Be careful about the claims you make from this study. It did not prove that EvidenceViz is universally “better” than EnCase. The results must be viewed from the narrow lens of the specific task, the specific test subjects, the specific software versions, and other characteristics of the experiment.

How to Find More Information

Research in visualization is presented at various conferences, but especially at the IEEE Visualization Conference (VIS), the Workshop on Visualization for Cyber Security (VizSec), and the IEEE Visual Analytics Science and Technology (VAST) Conference. The Visual Analytics Benchmark Repository is a useful collection of ground truth datasets for use in visualization research.

Conclusion

This chapter looked at the intersection of science and visualization. The key concepts and takeaways are:

  • Deep knowledge and context about cybersecurity data is necessary to create visualizations that are meaningful and useful to users.

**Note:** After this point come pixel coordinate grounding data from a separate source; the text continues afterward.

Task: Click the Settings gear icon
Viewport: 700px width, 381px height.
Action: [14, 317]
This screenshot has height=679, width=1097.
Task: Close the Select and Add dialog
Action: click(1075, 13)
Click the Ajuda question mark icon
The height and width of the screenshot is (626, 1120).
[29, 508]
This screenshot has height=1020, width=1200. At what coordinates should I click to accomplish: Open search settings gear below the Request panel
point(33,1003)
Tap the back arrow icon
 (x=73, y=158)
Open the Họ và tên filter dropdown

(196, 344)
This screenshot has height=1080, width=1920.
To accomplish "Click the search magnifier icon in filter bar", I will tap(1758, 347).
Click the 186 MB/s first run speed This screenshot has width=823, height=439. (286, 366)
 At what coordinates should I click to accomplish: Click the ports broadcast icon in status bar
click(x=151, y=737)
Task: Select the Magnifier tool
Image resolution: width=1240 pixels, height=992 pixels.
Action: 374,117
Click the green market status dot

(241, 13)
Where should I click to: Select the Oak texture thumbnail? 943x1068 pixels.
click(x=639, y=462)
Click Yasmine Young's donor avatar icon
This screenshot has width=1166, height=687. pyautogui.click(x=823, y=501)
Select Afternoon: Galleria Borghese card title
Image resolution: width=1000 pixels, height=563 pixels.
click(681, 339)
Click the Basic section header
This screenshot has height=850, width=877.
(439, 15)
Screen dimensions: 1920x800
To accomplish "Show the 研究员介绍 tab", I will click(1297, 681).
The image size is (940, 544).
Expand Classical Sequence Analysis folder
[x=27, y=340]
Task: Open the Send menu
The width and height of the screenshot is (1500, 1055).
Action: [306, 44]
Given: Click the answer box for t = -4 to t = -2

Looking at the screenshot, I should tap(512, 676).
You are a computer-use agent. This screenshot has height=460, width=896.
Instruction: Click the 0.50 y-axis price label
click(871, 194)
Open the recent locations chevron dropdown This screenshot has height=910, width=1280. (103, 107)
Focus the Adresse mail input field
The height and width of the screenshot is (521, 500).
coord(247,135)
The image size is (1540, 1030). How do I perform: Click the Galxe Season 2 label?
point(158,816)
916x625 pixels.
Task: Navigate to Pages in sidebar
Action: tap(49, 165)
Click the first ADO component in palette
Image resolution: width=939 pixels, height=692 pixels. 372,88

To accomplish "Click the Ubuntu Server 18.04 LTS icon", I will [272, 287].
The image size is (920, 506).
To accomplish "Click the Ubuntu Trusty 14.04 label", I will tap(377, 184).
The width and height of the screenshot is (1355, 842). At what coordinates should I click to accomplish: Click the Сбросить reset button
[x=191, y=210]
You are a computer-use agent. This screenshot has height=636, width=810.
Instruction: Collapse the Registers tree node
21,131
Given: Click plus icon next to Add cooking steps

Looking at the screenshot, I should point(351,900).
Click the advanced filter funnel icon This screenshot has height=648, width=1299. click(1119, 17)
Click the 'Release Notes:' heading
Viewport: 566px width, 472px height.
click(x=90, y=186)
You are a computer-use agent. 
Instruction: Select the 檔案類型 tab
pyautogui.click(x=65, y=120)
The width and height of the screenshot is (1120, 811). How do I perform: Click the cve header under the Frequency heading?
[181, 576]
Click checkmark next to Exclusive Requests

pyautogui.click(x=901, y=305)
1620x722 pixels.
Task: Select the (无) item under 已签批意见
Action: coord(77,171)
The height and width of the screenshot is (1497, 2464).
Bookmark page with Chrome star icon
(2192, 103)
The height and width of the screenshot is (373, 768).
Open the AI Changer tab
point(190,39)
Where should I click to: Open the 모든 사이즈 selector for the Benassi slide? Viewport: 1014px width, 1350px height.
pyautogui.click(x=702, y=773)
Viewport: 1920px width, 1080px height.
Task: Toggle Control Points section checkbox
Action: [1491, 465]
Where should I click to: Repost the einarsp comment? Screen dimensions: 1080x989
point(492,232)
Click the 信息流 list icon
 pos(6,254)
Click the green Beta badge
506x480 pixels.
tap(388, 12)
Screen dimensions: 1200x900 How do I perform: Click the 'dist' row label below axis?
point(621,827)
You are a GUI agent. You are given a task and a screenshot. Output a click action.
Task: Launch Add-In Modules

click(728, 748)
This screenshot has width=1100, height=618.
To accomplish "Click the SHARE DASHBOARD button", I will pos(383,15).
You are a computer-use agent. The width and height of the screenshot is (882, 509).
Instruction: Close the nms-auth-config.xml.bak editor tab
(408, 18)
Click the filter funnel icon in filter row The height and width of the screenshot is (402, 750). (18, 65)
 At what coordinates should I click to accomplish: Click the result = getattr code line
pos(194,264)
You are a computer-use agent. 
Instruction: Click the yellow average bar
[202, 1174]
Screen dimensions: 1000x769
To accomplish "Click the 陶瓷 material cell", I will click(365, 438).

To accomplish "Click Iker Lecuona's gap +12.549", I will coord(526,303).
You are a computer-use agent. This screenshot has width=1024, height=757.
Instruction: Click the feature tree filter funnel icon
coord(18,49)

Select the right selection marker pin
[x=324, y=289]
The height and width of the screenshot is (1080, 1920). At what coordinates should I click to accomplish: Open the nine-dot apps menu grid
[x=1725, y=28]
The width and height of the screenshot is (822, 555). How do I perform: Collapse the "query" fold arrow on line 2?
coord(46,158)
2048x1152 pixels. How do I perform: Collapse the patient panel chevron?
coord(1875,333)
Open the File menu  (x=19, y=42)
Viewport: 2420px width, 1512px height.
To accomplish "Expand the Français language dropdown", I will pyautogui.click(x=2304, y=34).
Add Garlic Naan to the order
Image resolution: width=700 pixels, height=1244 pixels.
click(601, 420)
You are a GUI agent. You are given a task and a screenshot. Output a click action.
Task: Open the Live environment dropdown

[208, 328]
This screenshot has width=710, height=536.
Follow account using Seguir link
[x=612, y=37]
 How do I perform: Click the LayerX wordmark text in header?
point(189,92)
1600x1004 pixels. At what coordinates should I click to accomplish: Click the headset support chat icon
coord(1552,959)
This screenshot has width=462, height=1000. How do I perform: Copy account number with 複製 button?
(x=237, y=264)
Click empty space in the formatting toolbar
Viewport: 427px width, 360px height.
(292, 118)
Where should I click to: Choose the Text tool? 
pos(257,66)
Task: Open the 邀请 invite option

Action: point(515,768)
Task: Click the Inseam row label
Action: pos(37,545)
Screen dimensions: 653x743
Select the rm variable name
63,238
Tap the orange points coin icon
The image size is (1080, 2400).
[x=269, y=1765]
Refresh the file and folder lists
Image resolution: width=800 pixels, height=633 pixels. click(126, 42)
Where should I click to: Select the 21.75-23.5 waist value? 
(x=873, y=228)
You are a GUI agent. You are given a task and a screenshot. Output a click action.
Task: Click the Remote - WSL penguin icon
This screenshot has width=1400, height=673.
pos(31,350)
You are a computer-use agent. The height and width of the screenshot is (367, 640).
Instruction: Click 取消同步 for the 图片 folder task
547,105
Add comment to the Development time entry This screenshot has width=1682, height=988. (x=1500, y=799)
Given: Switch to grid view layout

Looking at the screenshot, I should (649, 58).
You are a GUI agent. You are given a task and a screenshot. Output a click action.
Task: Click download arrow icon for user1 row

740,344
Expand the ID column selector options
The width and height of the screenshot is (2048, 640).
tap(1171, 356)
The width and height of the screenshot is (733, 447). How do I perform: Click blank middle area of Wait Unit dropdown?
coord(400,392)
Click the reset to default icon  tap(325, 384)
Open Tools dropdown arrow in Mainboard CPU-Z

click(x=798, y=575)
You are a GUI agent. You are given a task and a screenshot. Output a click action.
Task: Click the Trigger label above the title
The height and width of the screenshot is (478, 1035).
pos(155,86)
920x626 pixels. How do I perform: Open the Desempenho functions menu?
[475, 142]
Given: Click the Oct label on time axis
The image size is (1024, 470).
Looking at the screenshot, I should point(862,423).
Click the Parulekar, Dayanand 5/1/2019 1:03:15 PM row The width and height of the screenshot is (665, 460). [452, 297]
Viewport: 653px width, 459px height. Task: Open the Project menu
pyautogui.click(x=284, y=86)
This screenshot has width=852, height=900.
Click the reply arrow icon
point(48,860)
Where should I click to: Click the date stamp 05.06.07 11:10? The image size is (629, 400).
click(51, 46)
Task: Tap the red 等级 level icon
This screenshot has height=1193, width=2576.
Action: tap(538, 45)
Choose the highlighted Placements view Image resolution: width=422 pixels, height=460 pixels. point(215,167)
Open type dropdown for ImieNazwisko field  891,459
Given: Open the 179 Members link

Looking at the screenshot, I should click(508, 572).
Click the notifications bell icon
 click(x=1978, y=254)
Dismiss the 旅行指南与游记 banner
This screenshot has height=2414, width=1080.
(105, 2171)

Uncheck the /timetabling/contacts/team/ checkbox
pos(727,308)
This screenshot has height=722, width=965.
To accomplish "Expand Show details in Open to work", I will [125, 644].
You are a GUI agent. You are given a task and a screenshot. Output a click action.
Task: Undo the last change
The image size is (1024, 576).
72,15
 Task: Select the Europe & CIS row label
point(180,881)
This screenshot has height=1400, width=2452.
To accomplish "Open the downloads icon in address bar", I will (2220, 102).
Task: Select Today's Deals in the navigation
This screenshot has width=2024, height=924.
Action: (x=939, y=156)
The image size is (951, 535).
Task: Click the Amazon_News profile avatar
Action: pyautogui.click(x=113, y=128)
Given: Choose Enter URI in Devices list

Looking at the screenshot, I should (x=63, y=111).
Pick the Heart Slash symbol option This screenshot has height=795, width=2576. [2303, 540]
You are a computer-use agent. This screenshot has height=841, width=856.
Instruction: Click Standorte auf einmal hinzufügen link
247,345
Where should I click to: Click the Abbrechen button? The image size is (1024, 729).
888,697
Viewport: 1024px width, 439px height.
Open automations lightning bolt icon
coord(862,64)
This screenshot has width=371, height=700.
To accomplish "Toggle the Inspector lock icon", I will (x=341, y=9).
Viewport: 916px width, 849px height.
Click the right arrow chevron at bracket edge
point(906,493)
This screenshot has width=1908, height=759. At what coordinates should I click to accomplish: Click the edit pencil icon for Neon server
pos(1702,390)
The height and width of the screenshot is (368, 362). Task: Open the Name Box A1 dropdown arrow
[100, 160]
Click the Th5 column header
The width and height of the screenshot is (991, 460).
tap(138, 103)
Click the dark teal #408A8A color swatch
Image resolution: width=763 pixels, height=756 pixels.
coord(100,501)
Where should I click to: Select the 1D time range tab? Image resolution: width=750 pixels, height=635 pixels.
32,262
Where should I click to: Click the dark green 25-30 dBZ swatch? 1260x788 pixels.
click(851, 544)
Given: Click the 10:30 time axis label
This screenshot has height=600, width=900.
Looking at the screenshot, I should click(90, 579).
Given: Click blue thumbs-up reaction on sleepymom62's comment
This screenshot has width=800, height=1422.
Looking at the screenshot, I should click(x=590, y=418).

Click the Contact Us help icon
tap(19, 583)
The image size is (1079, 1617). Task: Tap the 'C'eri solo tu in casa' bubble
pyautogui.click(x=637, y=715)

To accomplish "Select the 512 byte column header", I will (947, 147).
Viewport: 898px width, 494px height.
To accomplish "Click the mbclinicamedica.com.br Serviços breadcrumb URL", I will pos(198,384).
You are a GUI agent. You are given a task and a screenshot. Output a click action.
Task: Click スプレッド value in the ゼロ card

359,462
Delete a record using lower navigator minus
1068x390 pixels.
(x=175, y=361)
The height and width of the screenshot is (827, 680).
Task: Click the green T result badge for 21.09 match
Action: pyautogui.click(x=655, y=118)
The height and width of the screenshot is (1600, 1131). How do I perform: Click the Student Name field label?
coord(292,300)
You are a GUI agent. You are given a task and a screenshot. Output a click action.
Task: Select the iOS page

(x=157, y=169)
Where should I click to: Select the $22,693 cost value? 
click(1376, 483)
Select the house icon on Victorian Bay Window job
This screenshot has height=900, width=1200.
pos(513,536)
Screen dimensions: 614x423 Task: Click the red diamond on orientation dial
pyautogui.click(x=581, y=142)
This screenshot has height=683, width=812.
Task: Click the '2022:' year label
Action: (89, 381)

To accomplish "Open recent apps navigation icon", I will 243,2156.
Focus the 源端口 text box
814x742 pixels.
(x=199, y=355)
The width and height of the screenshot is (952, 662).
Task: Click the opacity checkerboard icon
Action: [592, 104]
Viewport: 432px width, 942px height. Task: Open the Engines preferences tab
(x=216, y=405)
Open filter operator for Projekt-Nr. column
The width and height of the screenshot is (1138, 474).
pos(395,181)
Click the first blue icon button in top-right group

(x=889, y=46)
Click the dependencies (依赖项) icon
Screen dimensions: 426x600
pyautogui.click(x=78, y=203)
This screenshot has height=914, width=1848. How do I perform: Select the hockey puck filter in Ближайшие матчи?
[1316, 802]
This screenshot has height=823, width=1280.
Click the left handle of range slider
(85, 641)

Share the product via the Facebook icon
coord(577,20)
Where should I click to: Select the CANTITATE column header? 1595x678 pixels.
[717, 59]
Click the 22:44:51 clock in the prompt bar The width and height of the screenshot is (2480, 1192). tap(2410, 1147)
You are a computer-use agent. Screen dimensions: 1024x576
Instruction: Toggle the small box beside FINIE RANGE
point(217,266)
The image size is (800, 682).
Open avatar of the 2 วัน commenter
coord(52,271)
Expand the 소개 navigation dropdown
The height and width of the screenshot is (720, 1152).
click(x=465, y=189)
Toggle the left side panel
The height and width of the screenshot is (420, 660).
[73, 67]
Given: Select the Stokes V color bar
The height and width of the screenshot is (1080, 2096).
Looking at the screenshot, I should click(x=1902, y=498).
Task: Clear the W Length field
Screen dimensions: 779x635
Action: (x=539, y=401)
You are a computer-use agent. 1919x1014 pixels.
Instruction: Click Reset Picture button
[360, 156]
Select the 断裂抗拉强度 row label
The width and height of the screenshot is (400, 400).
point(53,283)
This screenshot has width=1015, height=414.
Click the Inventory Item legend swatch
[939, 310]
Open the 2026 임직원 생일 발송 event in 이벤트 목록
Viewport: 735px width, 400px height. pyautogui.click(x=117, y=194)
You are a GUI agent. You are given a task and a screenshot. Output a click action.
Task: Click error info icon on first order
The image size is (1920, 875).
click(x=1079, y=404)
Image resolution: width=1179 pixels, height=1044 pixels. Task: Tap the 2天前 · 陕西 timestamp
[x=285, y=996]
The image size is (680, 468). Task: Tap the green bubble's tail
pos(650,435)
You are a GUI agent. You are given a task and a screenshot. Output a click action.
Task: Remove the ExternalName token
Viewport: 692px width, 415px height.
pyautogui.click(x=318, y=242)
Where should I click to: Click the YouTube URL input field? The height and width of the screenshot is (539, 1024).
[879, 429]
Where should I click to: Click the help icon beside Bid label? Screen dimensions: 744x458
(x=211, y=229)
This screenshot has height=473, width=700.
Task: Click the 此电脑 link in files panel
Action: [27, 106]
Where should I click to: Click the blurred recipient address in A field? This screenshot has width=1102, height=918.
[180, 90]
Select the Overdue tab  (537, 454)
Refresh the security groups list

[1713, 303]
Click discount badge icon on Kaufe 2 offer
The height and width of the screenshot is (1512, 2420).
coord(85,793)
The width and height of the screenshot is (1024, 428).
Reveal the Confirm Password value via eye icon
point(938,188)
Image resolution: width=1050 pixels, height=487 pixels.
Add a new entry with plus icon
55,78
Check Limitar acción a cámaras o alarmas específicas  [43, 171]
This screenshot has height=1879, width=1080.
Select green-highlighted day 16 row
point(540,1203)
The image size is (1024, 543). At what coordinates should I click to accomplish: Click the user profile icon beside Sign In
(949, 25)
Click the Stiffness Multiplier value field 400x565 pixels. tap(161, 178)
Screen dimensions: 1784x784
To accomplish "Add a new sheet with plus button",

  • In one example, experimental tests showed that visualizations of malware binaries from the same family appear visually similar in layout and texture.

  • Cybersecurity science can be used to evaluate whether or not a visualization aids a human in accomplishing his or her task. When used inappropriately, visualizations may intentionally or unintentionally lead to ambiguity or cognitive bias of the viewer.

  • There are four general types of visualization evaluations: controlled experiments comparing design elements, usability evaluation, controlled experiments comparing two or more tools, and real-world case studies.

References

  • Greg Conti. Security Data Visualization: Graphical Techniques for Network Analysis (San Francisco, CA: No Starch Press, 2007)

  • Noah Iliinsky and Julie Steele. Designing Data Visualizations (Boston, MA: O’Reilly Media, 2011)

  • InfoViz Wiki

  • Raffael Marty. Applied Security Visualization (Boston, MA: Addison-Wesley Professional, 2008)

  • Edward R. Tufte. The Visual Display of Quantitative Information (Cheshire, CT: Graphics Press, 2001)

1 L. Nataraj, S. Karthikeyan, G. Jacob, and B. S. Manjunath. 2011. “Malware images: visualization and automatic classification.” In Proceedings of the 8th International Symposium on Visualization for Cyber Security (VizSec ’11). ACM, New York, NY.

2 Image source.

3 Edward Tufte. The Visual Display of Quantitative Information. (Graphics Press, 1983).

4 Ben Shneiderman. “The Eyes Have It: A Task by Data Type Taxonomy for Information Visualizations.” In Proceedings of the IEEE Symposium on Visual Languages (IEEE Computer Society Press, 1996).